[YOUR GOAL] Find the line that contains "You are a computer-use". Copy it and every line after it to the end of the material below, exactly, with no pictures.

[DATA]

▽

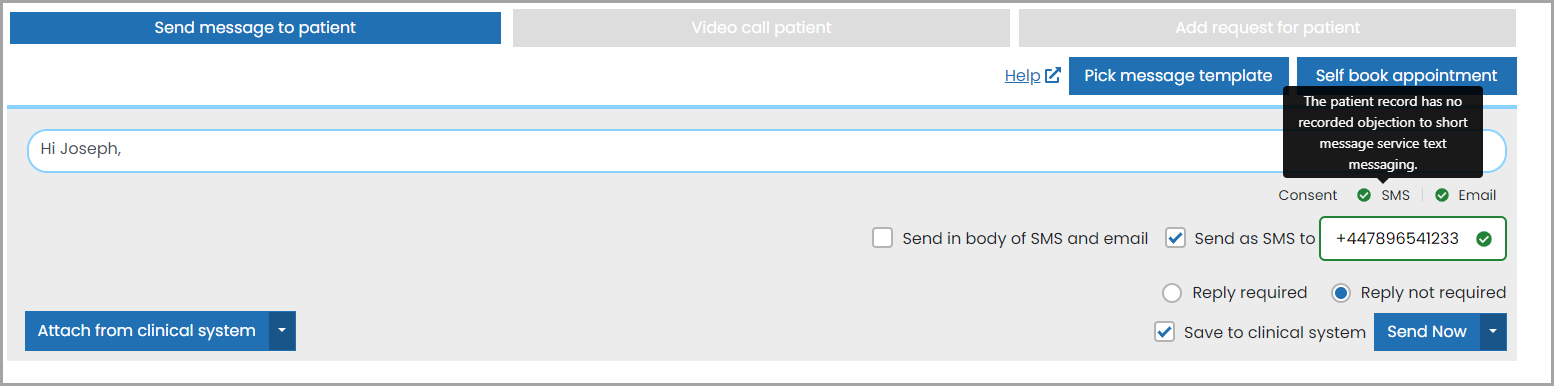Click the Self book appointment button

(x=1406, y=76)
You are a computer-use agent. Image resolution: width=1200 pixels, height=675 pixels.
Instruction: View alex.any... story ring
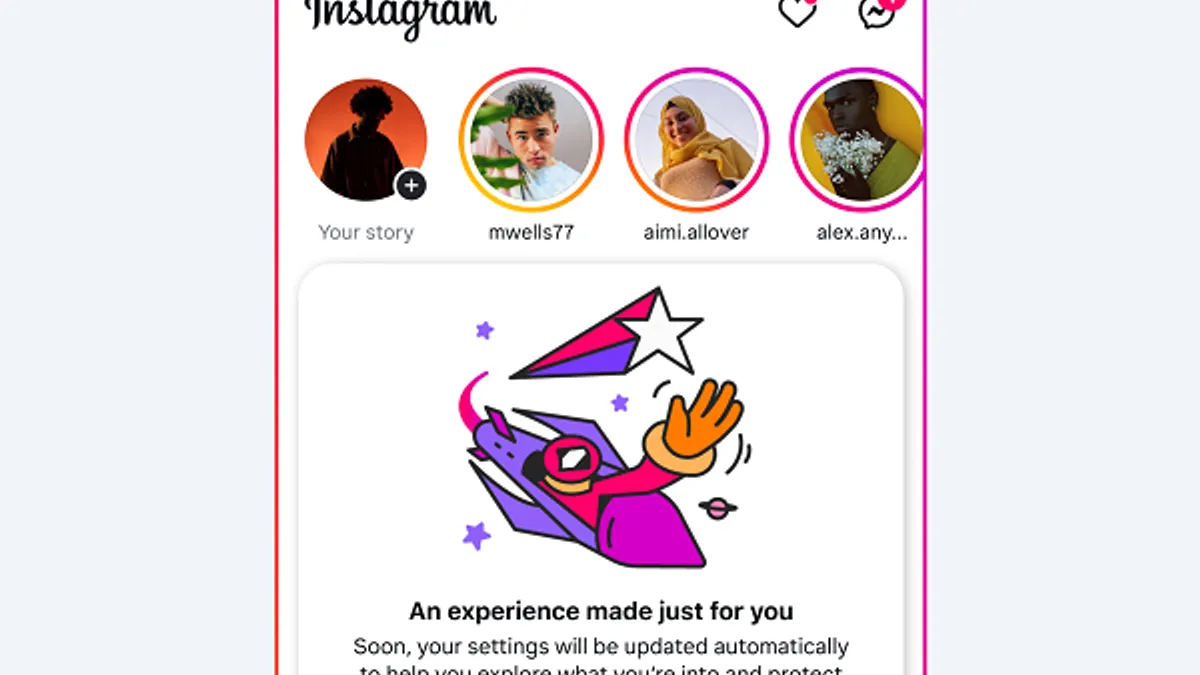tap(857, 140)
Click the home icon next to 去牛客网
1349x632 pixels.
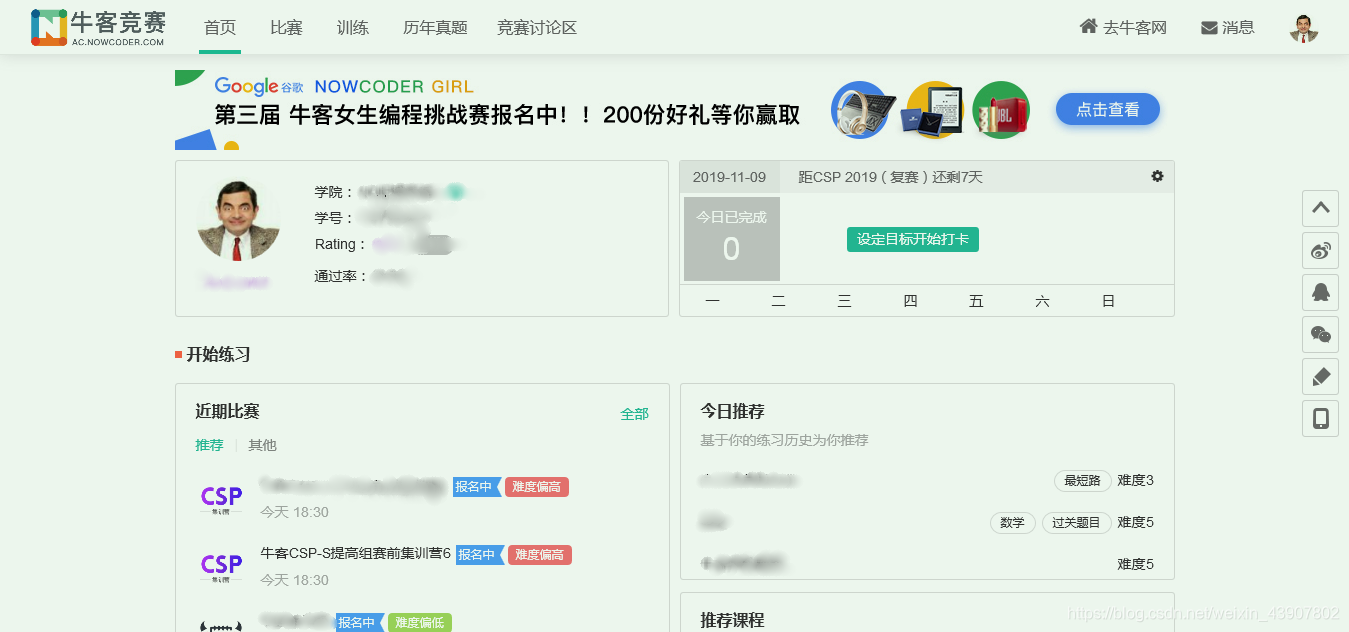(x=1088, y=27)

△

[EXERCISE RESPONSE]
You are a computer-use agent. Image resolution: width=1200 pixels, height=675 pixels.
Instruction: View alex.any... story ring
tap(857, 140)
Click the home icon next to 去牛客网
1349x632 pixels.
(x=1088, y=27)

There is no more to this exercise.